The second surfactant is at least one selected from sodium dodecyl sulfate, alkyl glucoside, TritonX-100, sodium deoxycholate, 3- [ (3-cholesteryl aminopropyl) dimethylamino ] -1-propanesulfonic acid, 4- (1,1,3, 3-tetramethylbutyl) phenyl-polyethylene glycol and tert-octylphenoxy polyethoxyethanol, and the concentration of the surfactant in the second surfactant solution is preferably 0.5-5 wt%;

preferably, the total time for removal of the immunogenic material is 6-70 h.

7. The method according to any one of claims 1-6, wherein in step 5), the heating conditions comprise: the temperature is 100-160 ℃, and the time is 24-72 h; and/or

The cross-linking agent solution is a genipin solution, a carbodiimide solution or a glutaraldehyde solution; and/or

The concentration of the cross-linking agent in the cross-linking agent solution is 0.1-3 wt%; and/or

The time of the cross-linking treatment is 2-15 h.

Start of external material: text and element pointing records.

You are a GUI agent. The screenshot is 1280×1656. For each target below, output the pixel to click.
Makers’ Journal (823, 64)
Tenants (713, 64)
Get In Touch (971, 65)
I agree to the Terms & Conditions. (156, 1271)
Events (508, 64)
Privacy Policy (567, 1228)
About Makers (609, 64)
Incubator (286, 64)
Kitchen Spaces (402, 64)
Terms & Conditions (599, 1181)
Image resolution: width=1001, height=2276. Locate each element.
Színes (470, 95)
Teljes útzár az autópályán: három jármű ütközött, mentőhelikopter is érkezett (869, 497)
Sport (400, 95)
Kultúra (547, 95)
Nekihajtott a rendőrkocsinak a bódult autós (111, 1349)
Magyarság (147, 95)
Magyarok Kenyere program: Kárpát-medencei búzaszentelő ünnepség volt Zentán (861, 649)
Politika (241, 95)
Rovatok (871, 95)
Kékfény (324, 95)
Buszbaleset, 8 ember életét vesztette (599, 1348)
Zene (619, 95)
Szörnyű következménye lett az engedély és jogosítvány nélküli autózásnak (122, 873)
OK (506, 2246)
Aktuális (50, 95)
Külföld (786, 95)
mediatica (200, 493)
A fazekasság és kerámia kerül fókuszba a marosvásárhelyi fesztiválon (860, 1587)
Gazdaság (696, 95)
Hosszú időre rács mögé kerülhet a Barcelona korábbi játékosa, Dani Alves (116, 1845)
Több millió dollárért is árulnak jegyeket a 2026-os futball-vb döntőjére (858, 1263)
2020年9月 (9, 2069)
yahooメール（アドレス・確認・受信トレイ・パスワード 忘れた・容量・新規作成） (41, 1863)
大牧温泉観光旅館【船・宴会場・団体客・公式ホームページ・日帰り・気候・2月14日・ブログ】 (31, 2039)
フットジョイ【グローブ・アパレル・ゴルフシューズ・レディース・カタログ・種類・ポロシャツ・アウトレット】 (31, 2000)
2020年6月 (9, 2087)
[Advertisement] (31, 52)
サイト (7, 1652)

8. The method according to any one of claims 1 to 7, wherein in step 6), the lyophilizate solution is selected from at least one of an aqueous solution of dimethyl sulfoxide, an aqueous solution of tert-butanol and an aqueous solution of cyclohexane; and/or

The concentration of the lyophilizate in the lyophilizate solution is 2-15 wt%; and/or

The freeze-drying time is 30-180 min.

9. The method of any one of claims 1 to 8 wherein in step 7) the penetrating cut is a penetrating semicircular cut;

preferably, the diameter of the incision is 0.5-2 mm; the distance between the center of the cut is 1.5-3 mm;

preferably, the shaping is round, square or rectangular.

10. The method according to any one of claims 1 to 9, wherein the radiation dose for radiation sterilization in step 8) is 15-25 kGy.

11. The fish skin acellular dermal matrix scaffold prepared by the method of any one of claims 1 to 10.

12. Use of the fish skin acellular dermal matrix scaffold of claim 11 for the preparation of an acellular dermal matrix.